Speaker of the General Assembly Robert Kost facilitated the voting procedure, which was met with confusion from the attendees.
“Of course that’s always confusing for people who may not have seen it or heard of it before,” Kost said. “It might have been quite a comical event and we had some fun with it, but it did what it was supposed to. We introduced them to the general format we will be doing in the future because we have a lot of legislation on our docket that we want to get threw and I believe this really helped to acclimate the representatives.”
TSG currently has no bylaws due to the elimination of the senate system, but Kost is writing bylaws for every position in TSG and the General Assembly based on the new structure.
“I write them based on what I believe our structure is and what is has been historically, so a lot of research goes in to that. They are absolutely necessary to have longevity in our government. Without a code of bylaws, we have no structure to what we do,” Kost said.
Kost decided to enact the bylaws for the auditor general and election commissioner positions because TSG Student Body President David Lopez introduced the openings for the positions.
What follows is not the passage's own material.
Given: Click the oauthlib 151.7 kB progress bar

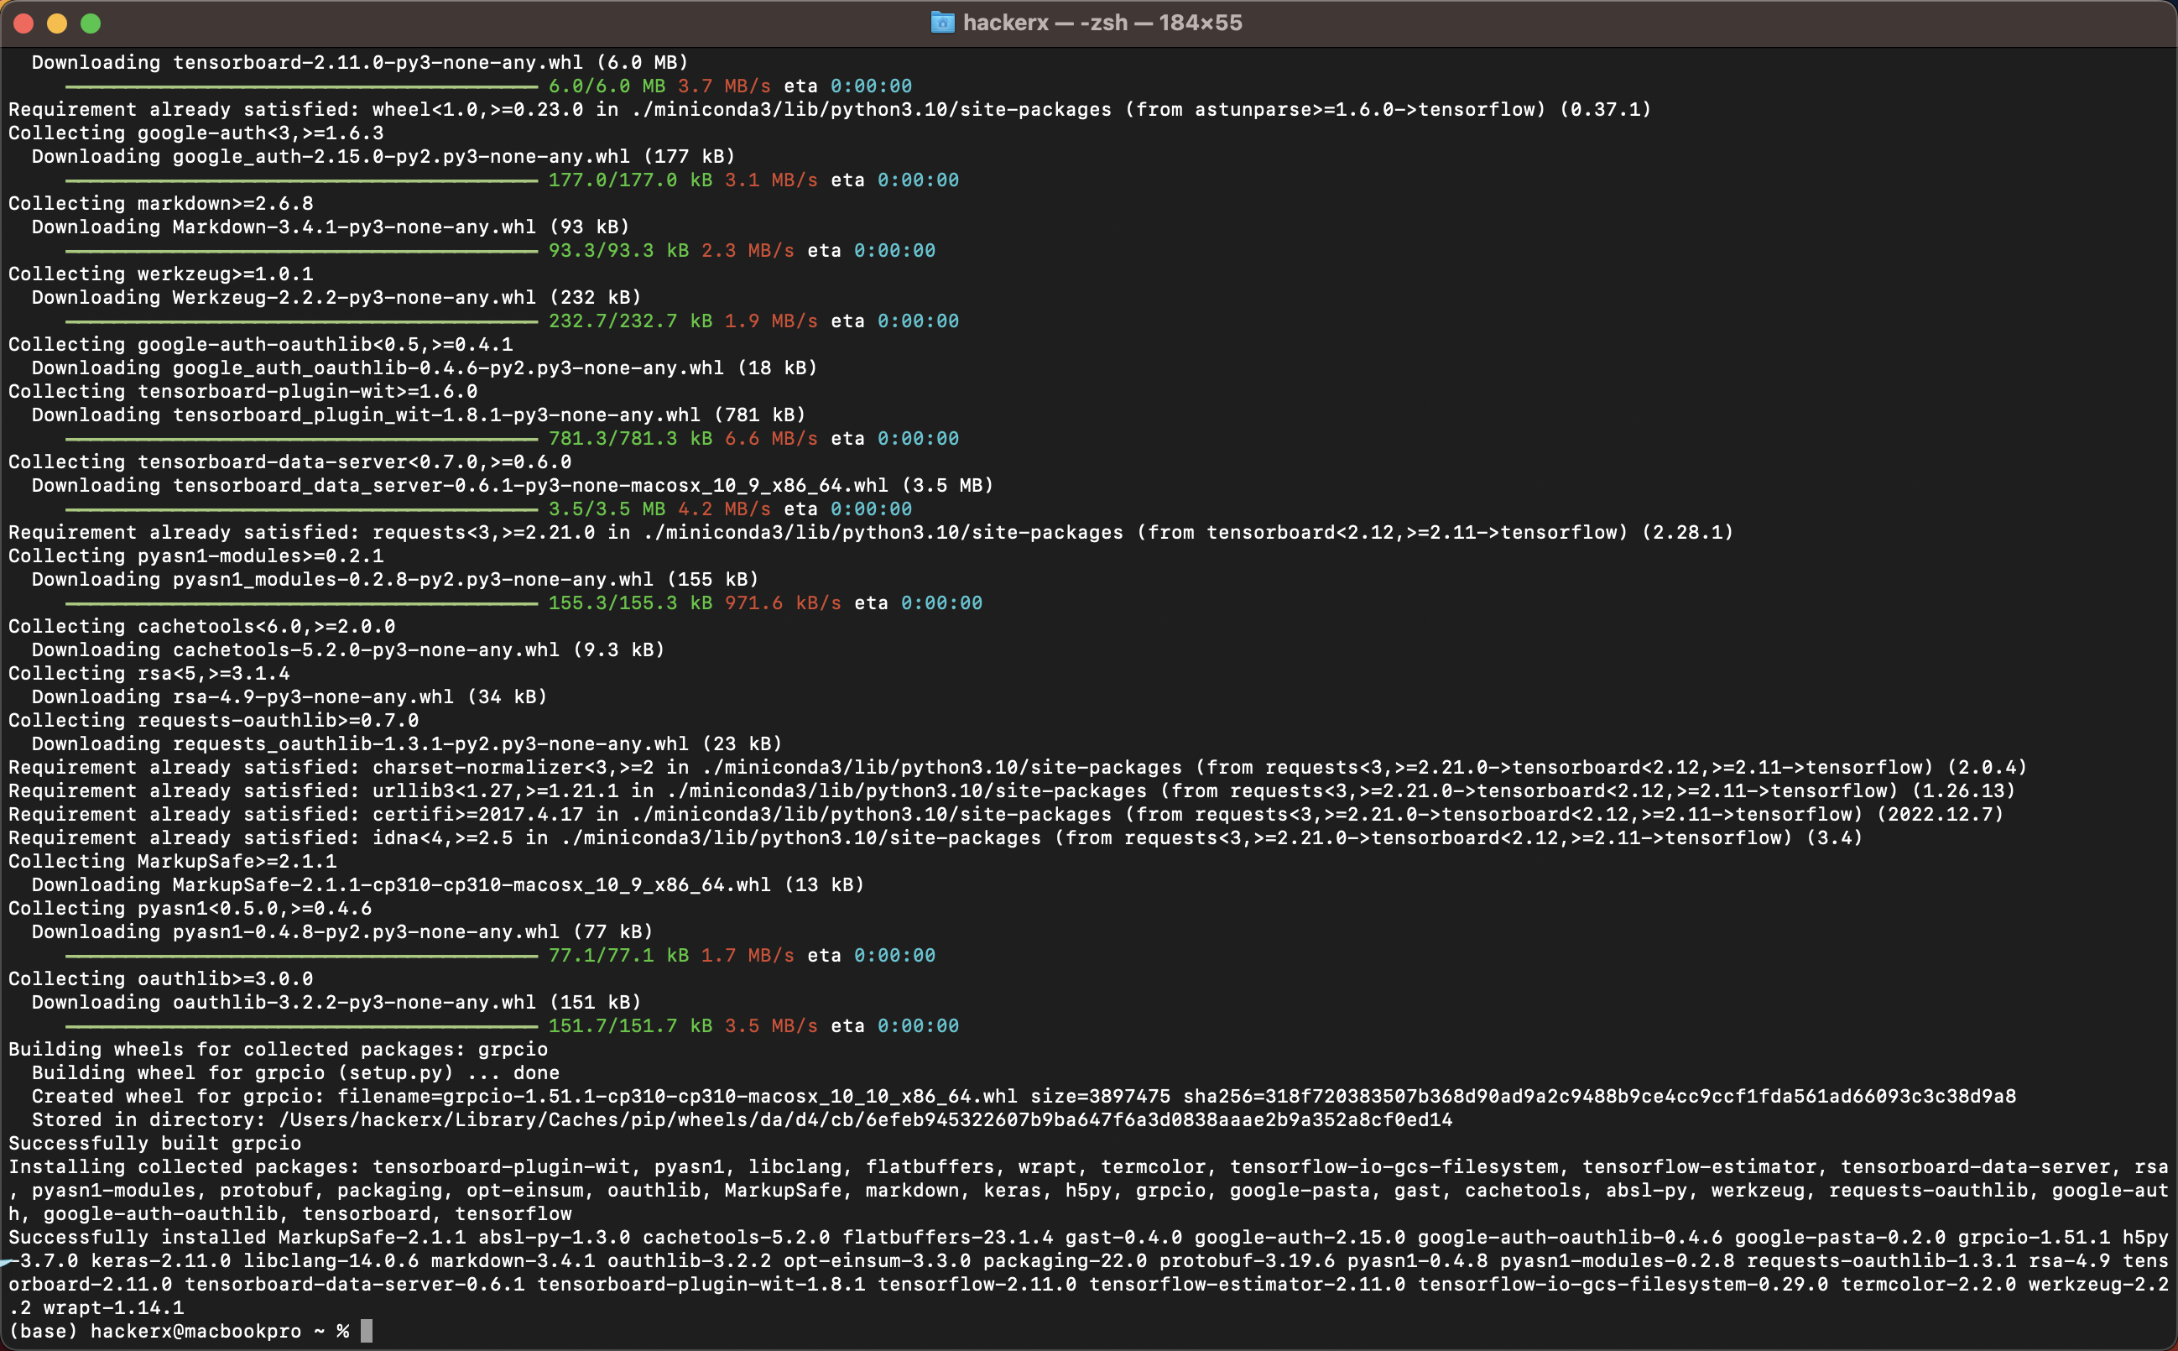Looking at the screenshot, I should [x=301, y=1027].
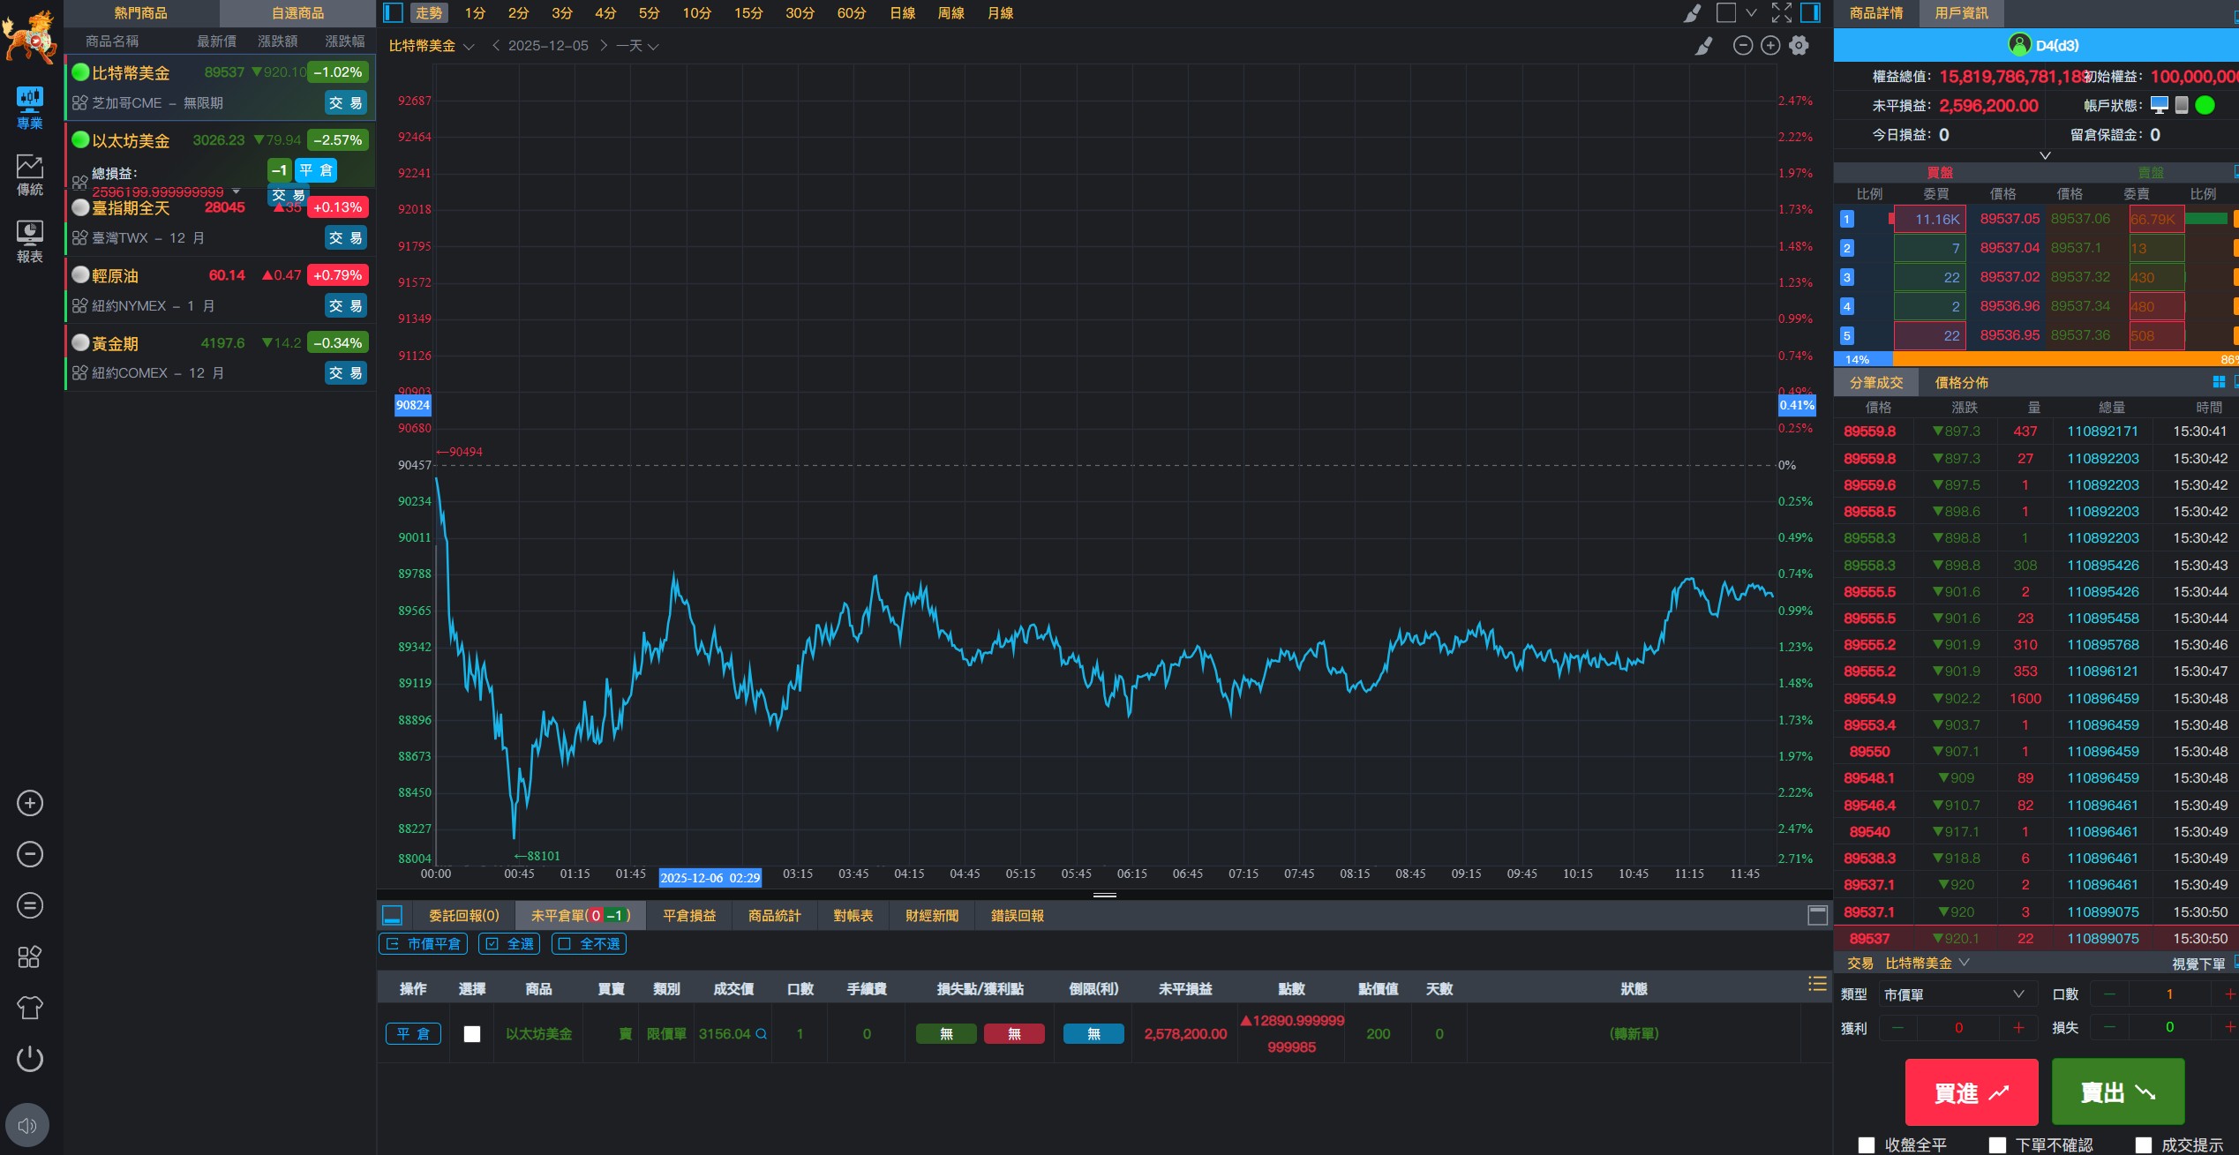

The auditor general oversees all TSG elected officials and ensures they adhere to all bylaws and the elections commissioner has oversight of all elections related to TSG. The applications for these two positions go live Wednesday, Nov. 14 at midnight.
Lopez also delivered an Election Day report on last week’s presidential election.
Lopez began by thanking the attendees for voting and reminded the General Assembly that elections occur every year, not just every four years.
The focus of Lopez’s report was the number of difficulties students faced last Tuesday, including the high number of provisional ballots cast by students. Lopez urged any student who incurred problems to contact him, so he could assist in the solution.
“I think it is important because we need to make sure the same problem does not happen in the future,” Lopez said. “We want to validate that they are registered and can go to the polls in the future.”